WORK ORDER
Find the string "computer" in the records. Copy every line it appears in.

DATA EXTRACT

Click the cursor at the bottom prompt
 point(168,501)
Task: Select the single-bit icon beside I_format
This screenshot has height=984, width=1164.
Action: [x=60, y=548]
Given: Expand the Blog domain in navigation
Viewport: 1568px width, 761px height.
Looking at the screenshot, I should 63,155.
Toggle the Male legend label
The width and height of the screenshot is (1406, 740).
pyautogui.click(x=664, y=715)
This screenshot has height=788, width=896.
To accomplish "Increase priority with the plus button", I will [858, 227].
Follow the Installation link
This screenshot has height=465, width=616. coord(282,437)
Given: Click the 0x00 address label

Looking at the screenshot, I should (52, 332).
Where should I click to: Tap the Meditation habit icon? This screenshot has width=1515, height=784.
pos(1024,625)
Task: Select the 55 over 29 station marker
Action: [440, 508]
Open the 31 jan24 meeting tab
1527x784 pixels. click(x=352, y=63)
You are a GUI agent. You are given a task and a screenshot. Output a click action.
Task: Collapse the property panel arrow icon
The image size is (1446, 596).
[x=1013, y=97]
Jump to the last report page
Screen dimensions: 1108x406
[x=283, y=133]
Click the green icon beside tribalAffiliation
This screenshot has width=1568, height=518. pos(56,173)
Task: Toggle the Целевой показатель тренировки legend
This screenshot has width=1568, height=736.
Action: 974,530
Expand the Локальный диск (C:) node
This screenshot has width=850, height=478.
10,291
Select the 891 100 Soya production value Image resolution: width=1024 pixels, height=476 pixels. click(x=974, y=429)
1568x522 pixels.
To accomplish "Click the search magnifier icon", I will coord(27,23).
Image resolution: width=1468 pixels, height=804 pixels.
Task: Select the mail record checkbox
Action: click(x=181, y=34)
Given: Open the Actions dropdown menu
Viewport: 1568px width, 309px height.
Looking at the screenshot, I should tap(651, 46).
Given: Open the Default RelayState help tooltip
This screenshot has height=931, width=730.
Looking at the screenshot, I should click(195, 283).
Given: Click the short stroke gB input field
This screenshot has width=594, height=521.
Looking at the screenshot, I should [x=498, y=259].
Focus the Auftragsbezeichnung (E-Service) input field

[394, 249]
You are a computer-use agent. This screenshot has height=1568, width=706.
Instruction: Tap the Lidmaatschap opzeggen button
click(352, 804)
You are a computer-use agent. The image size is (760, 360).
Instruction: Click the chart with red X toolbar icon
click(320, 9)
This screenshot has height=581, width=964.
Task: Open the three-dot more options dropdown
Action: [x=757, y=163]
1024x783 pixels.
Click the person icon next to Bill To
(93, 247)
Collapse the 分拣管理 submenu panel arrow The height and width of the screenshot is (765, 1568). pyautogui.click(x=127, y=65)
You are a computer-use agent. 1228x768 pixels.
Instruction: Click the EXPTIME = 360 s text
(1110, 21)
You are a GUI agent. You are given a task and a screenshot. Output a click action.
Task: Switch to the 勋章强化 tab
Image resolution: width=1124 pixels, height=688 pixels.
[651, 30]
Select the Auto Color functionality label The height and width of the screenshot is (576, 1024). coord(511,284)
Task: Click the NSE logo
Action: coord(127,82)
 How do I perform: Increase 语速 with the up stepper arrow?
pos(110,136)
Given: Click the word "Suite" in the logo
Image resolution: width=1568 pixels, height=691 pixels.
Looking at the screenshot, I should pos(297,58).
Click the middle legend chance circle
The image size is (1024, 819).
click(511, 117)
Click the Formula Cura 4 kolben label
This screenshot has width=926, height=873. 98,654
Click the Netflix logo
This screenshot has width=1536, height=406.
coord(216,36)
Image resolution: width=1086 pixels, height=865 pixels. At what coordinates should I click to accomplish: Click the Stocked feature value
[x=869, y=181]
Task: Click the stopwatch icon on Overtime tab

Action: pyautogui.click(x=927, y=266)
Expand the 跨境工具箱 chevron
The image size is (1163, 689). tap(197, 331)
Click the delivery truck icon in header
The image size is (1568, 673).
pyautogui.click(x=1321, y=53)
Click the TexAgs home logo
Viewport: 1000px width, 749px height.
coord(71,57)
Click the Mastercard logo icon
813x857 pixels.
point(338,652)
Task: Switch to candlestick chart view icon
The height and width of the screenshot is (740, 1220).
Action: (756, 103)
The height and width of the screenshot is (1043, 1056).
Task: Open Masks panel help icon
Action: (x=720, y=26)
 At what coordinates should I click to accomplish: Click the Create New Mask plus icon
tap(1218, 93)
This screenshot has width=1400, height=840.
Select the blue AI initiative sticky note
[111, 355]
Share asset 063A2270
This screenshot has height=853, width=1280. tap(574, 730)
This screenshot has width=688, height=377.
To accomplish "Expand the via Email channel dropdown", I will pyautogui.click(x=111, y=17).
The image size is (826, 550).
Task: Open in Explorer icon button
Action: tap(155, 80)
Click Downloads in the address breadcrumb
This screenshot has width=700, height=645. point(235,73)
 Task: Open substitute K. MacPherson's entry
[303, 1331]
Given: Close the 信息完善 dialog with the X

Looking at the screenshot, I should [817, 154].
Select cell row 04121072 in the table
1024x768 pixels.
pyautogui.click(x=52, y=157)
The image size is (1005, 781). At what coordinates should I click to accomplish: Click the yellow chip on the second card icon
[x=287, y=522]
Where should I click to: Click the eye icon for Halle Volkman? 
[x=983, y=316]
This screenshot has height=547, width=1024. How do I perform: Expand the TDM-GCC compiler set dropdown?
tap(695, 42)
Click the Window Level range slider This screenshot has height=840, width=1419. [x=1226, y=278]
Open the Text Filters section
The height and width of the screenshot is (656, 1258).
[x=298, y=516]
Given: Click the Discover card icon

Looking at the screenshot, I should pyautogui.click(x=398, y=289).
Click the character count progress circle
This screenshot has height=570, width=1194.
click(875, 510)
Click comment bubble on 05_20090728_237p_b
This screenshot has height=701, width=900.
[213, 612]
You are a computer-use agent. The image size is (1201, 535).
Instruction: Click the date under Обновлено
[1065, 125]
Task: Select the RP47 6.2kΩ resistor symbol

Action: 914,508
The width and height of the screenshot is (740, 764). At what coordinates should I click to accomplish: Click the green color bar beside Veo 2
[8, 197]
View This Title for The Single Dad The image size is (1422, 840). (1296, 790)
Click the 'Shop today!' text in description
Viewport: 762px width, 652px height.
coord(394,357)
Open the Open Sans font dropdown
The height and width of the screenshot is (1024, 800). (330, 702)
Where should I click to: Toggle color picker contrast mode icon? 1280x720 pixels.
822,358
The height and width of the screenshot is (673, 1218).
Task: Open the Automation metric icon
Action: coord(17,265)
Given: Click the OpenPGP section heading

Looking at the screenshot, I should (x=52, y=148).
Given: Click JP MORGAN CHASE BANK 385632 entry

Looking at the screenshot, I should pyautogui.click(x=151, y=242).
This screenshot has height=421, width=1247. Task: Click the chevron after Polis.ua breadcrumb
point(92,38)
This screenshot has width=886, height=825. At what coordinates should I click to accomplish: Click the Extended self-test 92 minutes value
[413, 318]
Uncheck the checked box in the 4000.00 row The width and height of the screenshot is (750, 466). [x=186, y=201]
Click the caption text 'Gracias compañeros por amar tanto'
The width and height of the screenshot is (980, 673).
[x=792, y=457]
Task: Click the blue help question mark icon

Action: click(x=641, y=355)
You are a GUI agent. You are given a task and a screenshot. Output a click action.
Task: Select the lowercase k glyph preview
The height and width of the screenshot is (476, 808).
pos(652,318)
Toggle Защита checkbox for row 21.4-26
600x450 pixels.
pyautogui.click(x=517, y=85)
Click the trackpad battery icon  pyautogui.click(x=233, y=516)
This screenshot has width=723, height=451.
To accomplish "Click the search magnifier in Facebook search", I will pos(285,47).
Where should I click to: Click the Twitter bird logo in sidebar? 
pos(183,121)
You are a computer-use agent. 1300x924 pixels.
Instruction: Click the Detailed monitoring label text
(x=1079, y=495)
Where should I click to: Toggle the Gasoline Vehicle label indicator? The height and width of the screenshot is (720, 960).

EXPECTED ANSWER
You are a computer-use agent. This screenshot has height=1568, width=706.
You are a computer-use agent. The image size is (760, 360).
You are a computer-use agent. 1228x768 pixels.
You are a computer-use agent. The image size is (1201, 535).
You are a computer-use agent. 1300x924 pixels.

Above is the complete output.